◆ Selected text
*-*-*

How to find tire size

Apart from the way mentioned above, you can find loads of information about a tire by just reading the letters and digits encoded on its sidewall. For example, the label on the sidewall may have a code like “P215/60R16 94T”. It carries information about the size, speed rating, treadwear, and other aspects of a tire. Let’s check the tire size guide to learn how to decipher the sidewall information:

Find Tire Size

It’s easy as the first part of the code indicates tire sizes for cars. The “215” indicates the width of the cross-section in millimeters while the number “60” refers to the sidewall’s height and width ratio, which means the height is equal to 60% of the width.

The Tire Type

Another important aspect is to know the type as it defines the proper use of a tire. The first letter denotes that information. In this case, “P” implies that it’s a passenger car tire while it would be a light truck tire of the letters were “LT.”

*-*-*

Entries on where items appear:
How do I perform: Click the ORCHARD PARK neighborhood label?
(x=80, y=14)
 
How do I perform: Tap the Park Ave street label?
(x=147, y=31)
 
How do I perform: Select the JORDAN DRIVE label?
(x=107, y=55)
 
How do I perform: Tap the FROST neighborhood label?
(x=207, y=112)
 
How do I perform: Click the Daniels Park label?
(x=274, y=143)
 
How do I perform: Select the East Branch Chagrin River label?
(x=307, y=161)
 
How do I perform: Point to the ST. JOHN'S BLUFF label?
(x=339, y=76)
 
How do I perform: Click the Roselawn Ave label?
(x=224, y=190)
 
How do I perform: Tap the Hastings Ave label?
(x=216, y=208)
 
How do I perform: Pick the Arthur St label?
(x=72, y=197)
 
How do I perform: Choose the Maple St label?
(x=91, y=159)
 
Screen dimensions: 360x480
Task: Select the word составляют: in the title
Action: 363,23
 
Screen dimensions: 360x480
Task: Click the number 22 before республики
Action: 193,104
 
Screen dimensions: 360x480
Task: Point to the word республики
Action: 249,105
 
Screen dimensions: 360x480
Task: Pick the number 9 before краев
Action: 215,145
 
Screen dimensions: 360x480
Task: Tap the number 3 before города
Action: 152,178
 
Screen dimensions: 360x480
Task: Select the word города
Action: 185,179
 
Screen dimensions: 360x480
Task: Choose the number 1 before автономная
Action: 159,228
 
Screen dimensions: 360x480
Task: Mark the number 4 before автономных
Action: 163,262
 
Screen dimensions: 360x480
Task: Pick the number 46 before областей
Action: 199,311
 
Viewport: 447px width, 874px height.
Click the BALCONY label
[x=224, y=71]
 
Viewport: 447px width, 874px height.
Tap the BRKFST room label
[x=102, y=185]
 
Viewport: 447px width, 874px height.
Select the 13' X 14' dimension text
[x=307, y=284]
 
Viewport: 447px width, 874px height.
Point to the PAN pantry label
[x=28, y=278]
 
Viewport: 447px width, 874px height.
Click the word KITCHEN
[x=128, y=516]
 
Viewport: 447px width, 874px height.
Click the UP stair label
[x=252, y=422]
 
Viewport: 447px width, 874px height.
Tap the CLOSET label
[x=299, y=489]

*-*-*

◆ Exercise A
Answer these questions from the tire size guide:
(i) What example code does the guide say might appear on a tire's sidewall?
(ii) What does the number "215" in that code indicate?
(iii) What kind of tire does the letter "P" imply?
◆ Exercise B
Write the next part of the tire size guide, picking up after its final sentence.
Nothing in the data is needed here.

◆ Answer A
(i) "P215/60R16 94T"
(ii) The width of the cross-section in millimeters
(iii) A passenger car tire

◆ Answer B
The label also carries information about the construction of the tire. The letter “R” after the number 60 means radial-ply construction. It means radial layers across the tire. On the contrary, if it were a “B,” it would indicate bias structure, meaning diagonal layers.

Tire Sizes for Rims

The first part’s last two digits refer to the width of the rim diameter in inches. Here, the digits are “16”, so the wheel diameter, in this case, is 16 inches. While replacing a tire, you always have to choose one with the same rim size.

Load Index and Speed Rating

The last part of the label carries information about load index and speed rating. The digits “94” implies the maximum tire load and the letter “T” indicates the speed rating, which means the speed limit when carrying the maximum load.

An all-season tire can be rated T (118 mph) or S (112 mph). There are other ratings too – Y (186 mph), W (168 mph), ZR (149+ mph), V (149 mph), and H (130 mph). There are winter tires that start with the rating Q (99 mph) and then go upwards.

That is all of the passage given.